Tuesday, May 27, 2014

I sat today to get OctoPrint to run a MR3020 router successfully. This is a long post, so stay with me. There are successful sub-steps documented elsewhere on the web, so I would link to them instead of putting them down here.

Devices Required
1) TP- Link MR3020 Wireless Router
2) A 4GB USB drive.
3)A 3d printer board

*****Steps beyond this have the capacity to void the router's warranty***

Installing OpenWRT on the router

1) Access the router
2) Navigate to the firmware update page
3) Upload the Openwrt Image and wait for the router to restart

See instructions here. For a router that has the barebones firmware from TP-link, use the webgui method which is recommended.

Setting a wireless AP and extending the flash capacity of the router
I followed a combination of guides given here and here

Unless the root file system has been successfully moved to the USB drive, do not continue steps further.

Setting up dependencies for OctoPrint

opkg update
opkg install python python-openssl kmod-usb-serial-pl2303 kmod-usb-serial-ftdi kmod-usb-acm distribute

Installing Octoprint
Download from the git repo for octoprint was done on my laptop, which had wamp running. I copied the zip file to my 'www' directory, started the wamp server, and executed the wget command with my laptop acting as the source of the files.

Once inside the unzipped Octoprint folder on your router, navigate to the folder Octoprint/Octoprint-master that has setup.py, and execute the following command

python setup.py build install

This step is successful will install Octoprint on the router.

With root credentials, you could test some initial stuff like connection and ports for octprint.

octoprint --iknowwhatimdoing

at the prompt.. This is using root credentials, hence its advisable to run as a non-root user. I tried this, but haven't got success owing to the limited memory on the router.

Create a non-root user and execute the commands with the python shell


The prompt will give you if the exeuction was successful and a URL with which the Octoprint server can be accessed.

navigate to the URL listed in the console, and you should be able to see the Octoprint startup page.

Friday, March 14, 2014

DIY Magnetic Delta Arm joint

I have in the recent past been gripped with the problem of choosing a better joint for delta arms on my 3d printer. Following is my criteria for choosing what is best. Importance decreases as we go in the list

1) Accurate and Error Free, no unwanted play in joint.
2) Reasonable good freedom of movement (30 degrees in any direction minimum)
3) Cheaply available or can be manufactured with access to semi skilled labour. Cost comparisons should include the entire arm assembly.
4) Ease of maintenance.

My first candidate was to use a POS6 ball joint. Here is a photo of this joint.

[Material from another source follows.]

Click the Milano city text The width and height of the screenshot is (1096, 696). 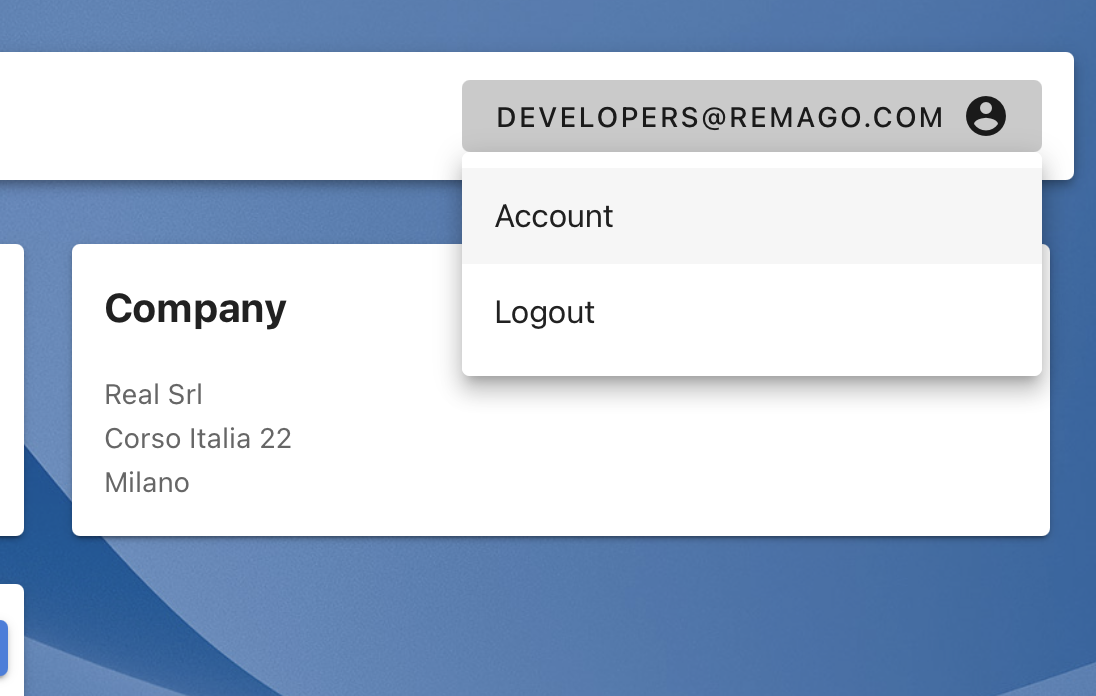[147, 482]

It required some thought process on how to use this in the best possible manner. The joint has a 26 degrees movement in one of the axis. The problem that I faced was with accuracy. The joint has some play, and the carriage itself would be slightly shaky, enough to ruin delicate parts. It is cheapely available( 1 USD), and the entire arm assembly can be laser cut in acrylic. I used two of these joints for a single arm, and two acrylic pieces of 6 inches X 10mm with holes on either sides to put a M6 bolt through them.

I then read about using a magnetic joint using a spherical metal ball and Neodymium Magnets. After doing some of my own research, I think I have been able to design a better joint. Here is what is required

1) A M6 Allen bolt
2) A M8 allen bolt
3) 1/2 inch Steel or MS sphere/ball.
4)  A neodymium magnet ring magnet. I used a magnet with an ID of 6mm, OD of 20mm and 6mm thick.

To construct the joint, push the M6 bolt through the magnet, enough that it touched the head of the bolt. Place the steel ball on the side of the bolt where you place the allen wrench. Place the second M8 bolt on the steel ball. This joint, for me satisfies all the above criterias, but is marginally expensive than the POS6.

Here is a quick photo of how the joint I made looks like.

I did a few measurements to measure the holding strength of the joint. I tied a plastic bag around the M8 bolt, and poured water inside the bag, until the join starts to give away. 250ml of water was measured, and it roughly equals 250gms.